Input data:
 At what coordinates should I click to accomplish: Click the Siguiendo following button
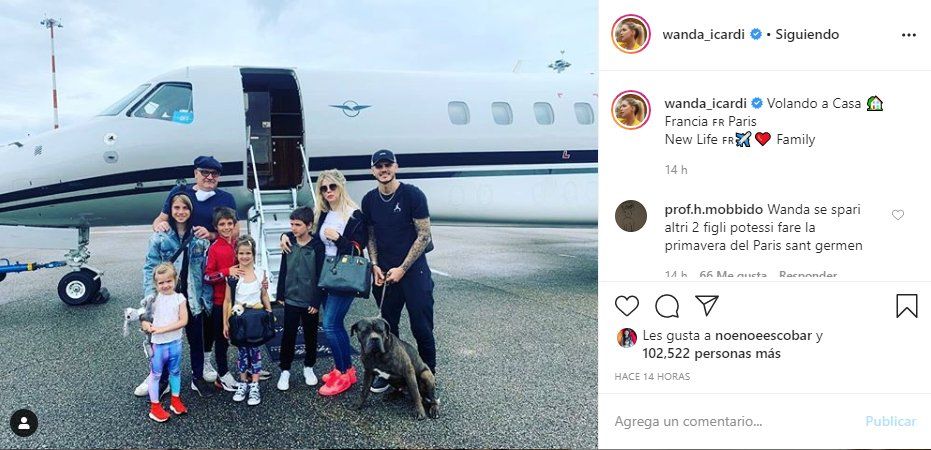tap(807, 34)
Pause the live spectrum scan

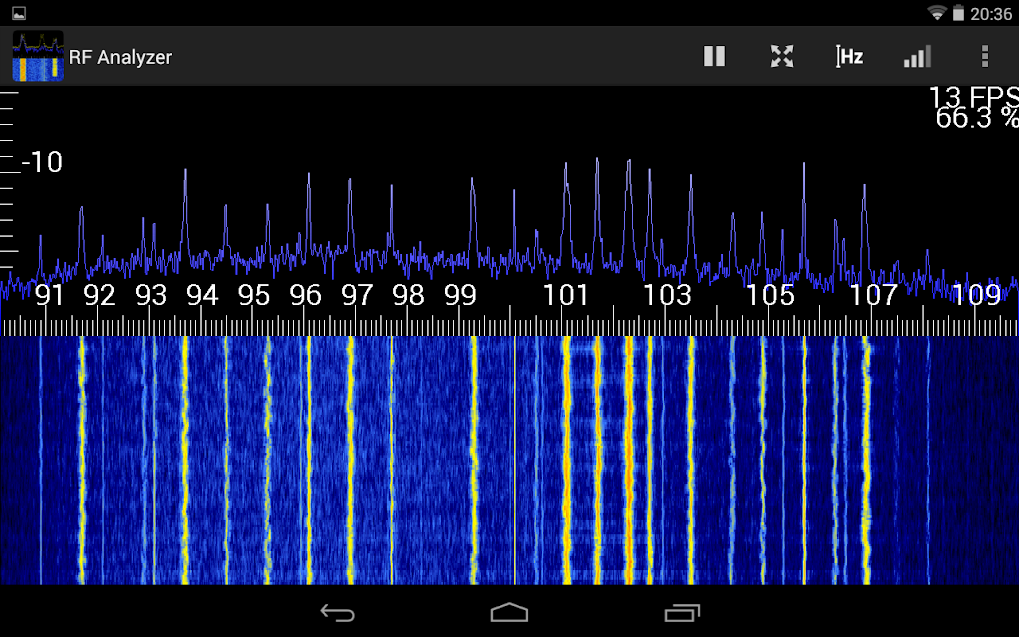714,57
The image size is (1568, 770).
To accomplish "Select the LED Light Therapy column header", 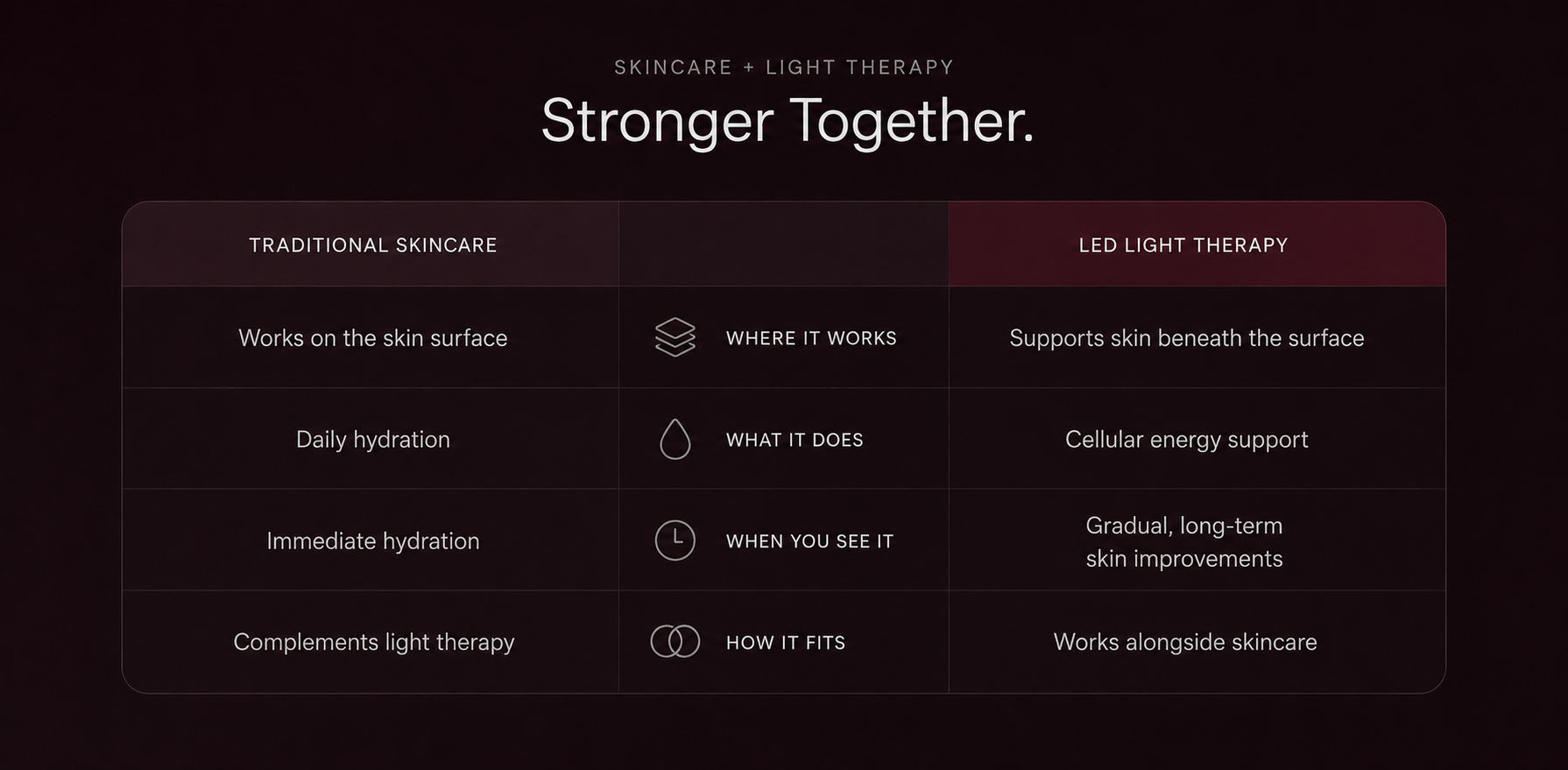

Task to complete: Each entry above should come back word for word, and no picture should come with it.

Solution:
 At what coordinates should I click to accomplish: Click the Siguiendo following button
tap(807, 34)
Pause the live spectrum scan

714,57
The image size is (1568, 770).
To accomplish "Select the LED Light Therapy column header", 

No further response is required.